### What is expected:
Recast the items below as a numbered list, from the line with "Locate an element on the screen. Image" up to and including the line with "click on Home", leaving out any blank lines.

### Listing:
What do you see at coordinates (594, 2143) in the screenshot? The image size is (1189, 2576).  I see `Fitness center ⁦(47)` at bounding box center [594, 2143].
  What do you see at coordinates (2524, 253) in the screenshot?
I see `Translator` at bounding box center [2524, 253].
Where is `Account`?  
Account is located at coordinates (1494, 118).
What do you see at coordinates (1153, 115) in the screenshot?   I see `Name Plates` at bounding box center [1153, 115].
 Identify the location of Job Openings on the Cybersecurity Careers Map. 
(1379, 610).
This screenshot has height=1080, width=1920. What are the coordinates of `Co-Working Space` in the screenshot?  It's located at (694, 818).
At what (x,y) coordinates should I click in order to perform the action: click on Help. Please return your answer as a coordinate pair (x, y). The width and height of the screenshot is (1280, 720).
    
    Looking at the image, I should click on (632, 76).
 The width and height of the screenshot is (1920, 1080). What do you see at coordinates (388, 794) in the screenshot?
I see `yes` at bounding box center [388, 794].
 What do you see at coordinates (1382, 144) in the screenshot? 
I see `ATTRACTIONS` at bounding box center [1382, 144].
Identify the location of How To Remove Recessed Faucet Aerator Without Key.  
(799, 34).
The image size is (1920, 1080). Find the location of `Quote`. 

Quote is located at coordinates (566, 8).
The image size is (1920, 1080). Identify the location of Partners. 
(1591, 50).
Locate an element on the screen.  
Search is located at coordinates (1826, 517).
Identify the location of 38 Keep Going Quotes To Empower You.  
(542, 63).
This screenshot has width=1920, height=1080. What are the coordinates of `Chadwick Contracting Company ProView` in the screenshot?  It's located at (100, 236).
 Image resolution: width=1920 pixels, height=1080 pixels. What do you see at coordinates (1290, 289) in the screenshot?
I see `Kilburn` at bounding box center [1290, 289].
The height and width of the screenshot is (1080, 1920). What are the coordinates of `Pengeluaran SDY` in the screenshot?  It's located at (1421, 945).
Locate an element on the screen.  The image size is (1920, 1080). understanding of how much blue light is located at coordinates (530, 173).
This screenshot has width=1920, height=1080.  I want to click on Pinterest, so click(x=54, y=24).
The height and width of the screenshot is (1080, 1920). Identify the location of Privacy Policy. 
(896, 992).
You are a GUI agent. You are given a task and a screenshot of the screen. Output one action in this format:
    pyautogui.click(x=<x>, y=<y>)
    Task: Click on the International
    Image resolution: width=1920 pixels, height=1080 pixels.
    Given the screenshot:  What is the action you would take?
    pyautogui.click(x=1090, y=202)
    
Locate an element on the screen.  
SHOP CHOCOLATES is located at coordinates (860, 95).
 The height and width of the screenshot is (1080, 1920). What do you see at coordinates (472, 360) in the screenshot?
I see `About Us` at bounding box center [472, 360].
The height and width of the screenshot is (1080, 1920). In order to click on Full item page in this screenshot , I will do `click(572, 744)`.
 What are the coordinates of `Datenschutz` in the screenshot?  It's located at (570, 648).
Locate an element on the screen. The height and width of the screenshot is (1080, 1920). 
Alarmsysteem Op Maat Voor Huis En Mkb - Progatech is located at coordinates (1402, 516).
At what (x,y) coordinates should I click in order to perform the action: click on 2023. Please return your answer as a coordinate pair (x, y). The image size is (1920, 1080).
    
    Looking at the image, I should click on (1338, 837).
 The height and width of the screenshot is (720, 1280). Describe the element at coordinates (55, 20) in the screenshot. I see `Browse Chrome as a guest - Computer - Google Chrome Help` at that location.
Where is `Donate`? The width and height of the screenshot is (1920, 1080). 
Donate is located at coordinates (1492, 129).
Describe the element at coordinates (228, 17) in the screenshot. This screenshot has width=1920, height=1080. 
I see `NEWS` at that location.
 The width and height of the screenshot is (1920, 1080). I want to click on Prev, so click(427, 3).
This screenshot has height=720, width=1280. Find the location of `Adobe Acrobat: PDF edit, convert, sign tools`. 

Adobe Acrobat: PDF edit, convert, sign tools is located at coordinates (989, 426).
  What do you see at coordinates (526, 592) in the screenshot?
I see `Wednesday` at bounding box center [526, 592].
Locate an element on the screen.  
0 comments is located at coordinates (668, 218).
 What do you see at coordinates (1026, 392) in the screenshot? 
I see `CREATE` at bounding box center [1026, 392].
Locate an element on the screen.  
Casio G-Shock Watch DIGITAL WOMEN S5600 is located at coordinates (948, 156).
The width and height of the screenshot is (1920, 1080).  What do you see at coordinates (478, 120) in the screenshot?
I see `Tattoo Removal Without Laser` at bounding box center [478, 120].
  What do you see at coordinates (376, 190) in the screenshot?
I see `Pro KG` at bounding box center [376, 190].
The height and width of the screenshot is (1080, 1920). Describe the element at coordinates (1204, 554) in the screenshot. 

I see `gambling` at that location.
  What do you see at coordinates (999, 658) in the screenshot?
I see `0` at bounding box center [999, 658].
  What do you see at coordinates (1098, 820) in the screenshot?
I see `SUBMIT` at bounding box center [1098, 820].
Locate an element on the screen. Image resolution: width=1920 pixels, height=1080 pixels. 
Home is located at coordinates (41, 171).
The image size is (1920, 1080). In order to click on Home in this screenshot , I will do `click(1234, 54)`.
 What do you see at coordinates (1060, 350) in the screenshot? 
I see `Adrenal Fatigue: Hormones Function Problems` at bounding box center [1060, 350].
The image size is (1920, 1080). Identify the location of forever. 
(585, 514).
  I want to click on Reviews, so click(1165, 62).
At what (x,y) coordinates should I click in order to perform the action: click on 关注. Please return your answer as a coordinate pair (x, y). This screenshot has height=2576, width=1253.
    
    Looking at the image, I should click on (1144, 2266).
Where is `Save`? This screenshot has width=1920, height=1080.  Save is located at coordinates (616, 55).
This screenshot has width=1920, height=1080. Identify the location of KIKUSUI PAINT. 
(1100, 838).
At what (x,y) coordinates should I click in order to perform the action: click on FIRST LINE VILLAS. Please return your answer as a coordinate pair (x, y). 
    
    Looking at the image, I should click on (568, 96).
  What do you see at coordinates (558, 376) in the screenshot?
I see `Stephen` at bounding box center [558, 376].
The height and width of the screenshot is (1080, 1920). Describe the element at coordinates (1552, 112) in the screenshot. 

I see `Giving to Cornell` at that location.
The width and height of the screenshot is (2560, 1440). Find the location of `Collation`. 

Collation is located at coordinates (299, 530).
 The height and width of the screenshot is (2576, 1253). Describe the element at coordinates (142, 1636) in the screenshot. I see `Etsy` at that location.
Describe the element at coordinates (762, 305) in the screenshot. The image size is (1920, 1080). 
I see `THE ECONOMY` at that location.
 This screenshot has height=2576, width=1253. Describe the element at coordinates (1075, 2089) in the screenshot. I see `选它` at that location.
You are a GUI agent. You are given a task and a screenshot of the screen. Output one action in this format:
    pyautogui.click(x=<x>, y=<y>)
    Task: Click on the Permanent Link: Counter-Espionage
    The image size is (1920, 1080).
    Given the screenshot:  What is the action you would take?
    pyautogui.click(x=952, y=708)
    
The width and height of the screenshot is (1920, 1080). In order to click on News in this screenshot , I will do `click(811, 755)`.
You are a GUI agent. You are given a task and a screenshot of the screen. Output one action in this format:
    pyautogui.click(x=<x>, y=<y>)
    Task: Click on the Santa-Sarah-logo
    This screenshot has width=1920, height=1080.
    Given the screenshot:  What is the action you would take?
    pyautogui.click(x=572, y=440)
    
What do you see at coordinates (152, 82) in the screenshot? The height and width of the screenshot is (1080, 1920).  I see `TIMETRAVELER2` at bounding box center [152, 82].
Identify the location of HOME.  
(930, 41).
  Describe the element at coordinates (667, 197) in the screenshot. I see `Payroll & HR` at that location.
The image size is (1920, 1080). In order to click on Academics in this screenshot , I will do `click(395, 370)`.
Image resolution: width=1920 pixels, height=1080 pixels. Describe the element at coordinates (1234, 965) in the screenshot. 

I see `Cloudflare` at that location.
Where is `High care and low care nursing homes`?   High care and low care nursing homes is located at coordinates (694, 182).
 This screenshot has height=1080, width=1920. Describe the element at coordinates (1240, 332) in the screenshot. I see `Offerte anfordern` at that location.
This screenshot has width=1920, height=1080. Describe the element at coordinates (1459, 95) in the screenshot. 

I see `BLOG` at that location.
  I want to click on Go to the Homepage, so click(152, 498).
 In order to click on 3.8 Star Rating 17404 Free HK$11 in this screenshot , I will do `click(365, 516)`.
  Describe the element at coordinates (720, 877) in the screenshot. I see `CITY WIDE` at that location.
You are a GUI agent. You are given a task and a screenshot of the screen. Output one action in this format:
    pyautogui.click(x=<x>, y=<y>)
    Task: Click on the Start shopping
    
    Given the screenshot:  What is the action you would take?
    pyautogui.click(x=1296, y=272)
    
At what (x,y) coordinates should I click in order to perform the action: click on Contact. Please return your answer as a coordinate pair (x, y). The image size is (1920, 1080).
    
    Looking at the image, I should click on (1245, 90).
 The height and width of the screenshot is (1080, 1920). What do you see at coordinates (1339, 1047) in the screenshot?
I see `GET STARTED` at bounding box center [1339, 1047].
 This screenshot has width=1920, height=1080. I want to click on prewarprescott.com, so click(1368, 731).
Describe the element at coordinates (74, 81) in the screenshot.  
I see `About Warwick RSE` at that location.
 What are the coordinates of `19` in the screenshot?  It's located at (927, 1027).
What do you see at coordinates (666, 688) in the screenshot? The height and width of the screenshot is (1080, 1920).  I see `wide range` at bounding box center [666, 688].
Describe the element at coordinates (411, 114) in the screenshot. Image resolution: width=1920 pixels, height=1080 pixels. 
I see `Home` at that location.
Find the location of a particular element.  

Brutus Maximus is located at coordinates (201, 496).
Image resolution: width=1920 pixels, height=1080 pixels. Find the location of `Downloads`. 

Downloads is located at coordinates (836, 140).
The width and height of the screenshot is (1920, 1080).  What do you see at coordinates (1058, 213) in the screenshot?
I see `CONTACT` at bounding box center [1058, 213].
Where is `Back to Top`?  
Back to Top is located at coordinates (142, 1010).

### Solution:
1. Locate an element on the screen. Image resolution: width=1920 pixels, height=1080 pixels. 
2. Home is located at coordinates (41, 171).
3. The image size is (1920, 1080). In order to click on Home in this screenshot , I will do `click(1234, 54)`.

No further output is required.